[BEGIN EXERCISE INPUTS]
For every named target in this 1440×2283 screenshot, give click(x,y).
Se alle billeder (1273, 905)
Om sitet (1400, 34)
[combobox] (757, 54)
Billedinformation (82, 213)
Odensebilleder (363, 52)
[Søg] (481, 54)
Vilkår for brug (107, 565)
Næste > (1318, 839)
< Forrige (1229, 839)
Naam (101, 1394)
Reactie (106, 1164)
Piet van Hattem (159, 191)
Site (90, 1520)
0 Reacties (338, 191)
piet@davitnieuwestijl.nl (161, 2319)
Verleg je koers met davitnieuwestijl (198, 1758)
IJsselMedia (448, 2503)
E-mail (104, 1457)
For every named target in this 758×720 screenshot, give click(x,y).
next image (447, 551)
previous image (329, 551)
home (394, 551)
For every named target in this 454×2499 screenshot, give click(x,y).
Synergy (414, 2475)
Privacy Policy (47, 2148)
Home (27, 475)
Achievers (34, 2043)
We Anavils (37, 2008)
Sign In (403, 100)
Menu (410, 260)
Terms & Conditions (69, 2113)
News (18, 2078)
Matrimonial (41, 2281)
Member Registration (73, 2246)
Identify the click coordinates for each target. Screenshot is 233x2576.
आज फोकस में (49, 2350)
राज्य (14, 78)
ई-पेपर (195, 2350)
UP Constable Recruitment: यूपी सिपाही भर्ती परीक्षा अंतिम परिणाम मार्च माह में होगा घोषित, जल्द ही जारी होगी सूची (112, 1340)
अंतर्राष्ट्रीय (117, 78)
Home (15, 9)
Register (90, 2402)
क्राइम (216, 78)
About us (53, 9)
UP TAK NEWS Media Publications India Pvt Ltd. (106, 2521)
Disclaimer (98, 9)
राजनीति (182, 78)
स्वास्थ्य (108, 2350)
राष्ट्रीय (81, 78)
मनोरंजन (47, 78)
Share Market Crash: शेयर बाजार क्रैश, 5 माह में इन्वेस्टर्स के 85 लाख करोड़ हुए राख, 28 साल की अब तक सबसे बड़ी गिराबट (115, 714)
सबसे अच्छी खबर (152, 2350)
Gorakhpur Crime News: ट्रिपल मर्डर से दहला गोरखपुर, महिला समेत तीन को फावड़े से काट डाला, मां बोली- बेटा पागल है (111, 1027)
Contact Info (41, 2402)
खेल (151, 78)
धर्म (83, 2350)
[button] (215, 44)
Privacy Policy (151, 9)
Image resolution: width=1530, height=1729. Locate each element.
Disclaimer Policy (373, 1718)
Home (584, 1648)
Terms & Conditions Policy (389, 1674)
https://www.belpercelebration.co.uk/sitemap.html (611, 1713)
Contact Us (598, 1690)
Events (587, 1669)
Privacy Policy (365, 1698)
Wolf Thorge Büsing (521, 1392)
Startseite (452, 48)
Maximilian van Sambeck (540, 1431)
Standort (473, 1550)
[END EXERCISE INPUTS]
▶ **WHAT IS REQUIRED**: Rewrite all of the records above, replacing every occurrence of "Privacy Policy" with "Data Protection Notice" and keeping everything else unchanged.

▶ **RESULT OF THE TASK**:
For every named target in this 1440×2283 screenshot, give click(x,y).
Se alle billeder (1273, 905)
Om sitet (1400, 34)
[combobox] (757, 54)
Billedinformation (82, 213)
Odensebilleder (363, 52)
[Søg] (481, 54)
Vilkår for brug (107, 565)
Næste > (1318, 839)
< Forrige (1229, 839)
Naam (101, 1394)
Reactie (106, 1164)
Piet van Hattem (159, 191)
Site (90, 1520)
0 Reacties (338, 191)
piet@davitnieuwestijl.nl (161, 2319)
Verleg je koers met davitnieuwestijl (198, 1758)
IJsselMedia (448, 2503)
E-mail (104, 1457)
For every named target in this 758×720 screenshot, give click(x,y).
next image (447, 551)
previous image (329, 551)
home (394, 551)
For every named target in this 454×2499 screenshot, give click(x,y).
Synergy (414, 2475)
Data Protection Notice (47, 2148)
Home (27, 475)
Achievers (34, 2043)
We Anavils (37, 2008)
Sign In (403, 100)
Menu (410, 260)
Terms & Conditions (69, 2113)
News (18, 2078)
Matrimonial (41, 2281)
Member Registration (73, 2246)
Identify the click coordinates for each target. Screenshot is 233x2576.
आज फोकस में (49, 2350)
राज्य (14, 78)
ई-पेपर (195, 2350)
UP Constable Recruitment: यूपी सिपाही भर्ती परीक्षा अंतिम परिणाम मार्च माह में होगा घोषित, जल्द ही जारी होगी सूची (112, 1340)
अंतर्राष्ट्रीय (117, 78)
Home (15, 9)
Register (90, 2402)
क्राइम (216, 78)
About us (53, 9)
UP TAK NEWS Media Publications India Pvt Ltd. (106, 2521)
Disclaimer (98, 9)
राजनीति (182, 78)
स्वास्थ्य (108, 2350)
राष्ट्रीय (81, 78)
मनोरंजन (47, 78)
Share Market Crash: शेयर बाजार क्रैश, 5 माह में इन्वेस्टर्स के 85 लाख करोड़ हुए राख, 28 साल की अब तक सबसे बड़ी गिराबट (115, 714)
सबसे अच्छी खबर (152, 2350)
Gorakhpur Crime News: ट्रिपल मर्डर से दहला गोरखपुर, महिला समेत तीन को फावड़े से काट डाला, मां बोली- बेटा पागल है (111, 1027)
Contact Info (41, 2402)
खेल (151, 78)
धर्म (83, 2350)
[button] (215, 44)
Data Protection Notice (151, 9)
Image resolution: width=1530, height=1729. Locate each element.
Disclaimer Policy (373, 1718)
Home (584, 1648)
Terms & Conditions Policy (389, 1674)
https://www.belpercelebration.co.uk/sitemap.html (611, 1713)
Contact Us (598, 1690)
Events (587, 1669)
Data Protection Notice (365, 1698)
Wolf Thorge Büsing (521, 1392)
Startseite (452, 48)
Maximilian van Sambeck (540, 1431)
Standort (473, 1550)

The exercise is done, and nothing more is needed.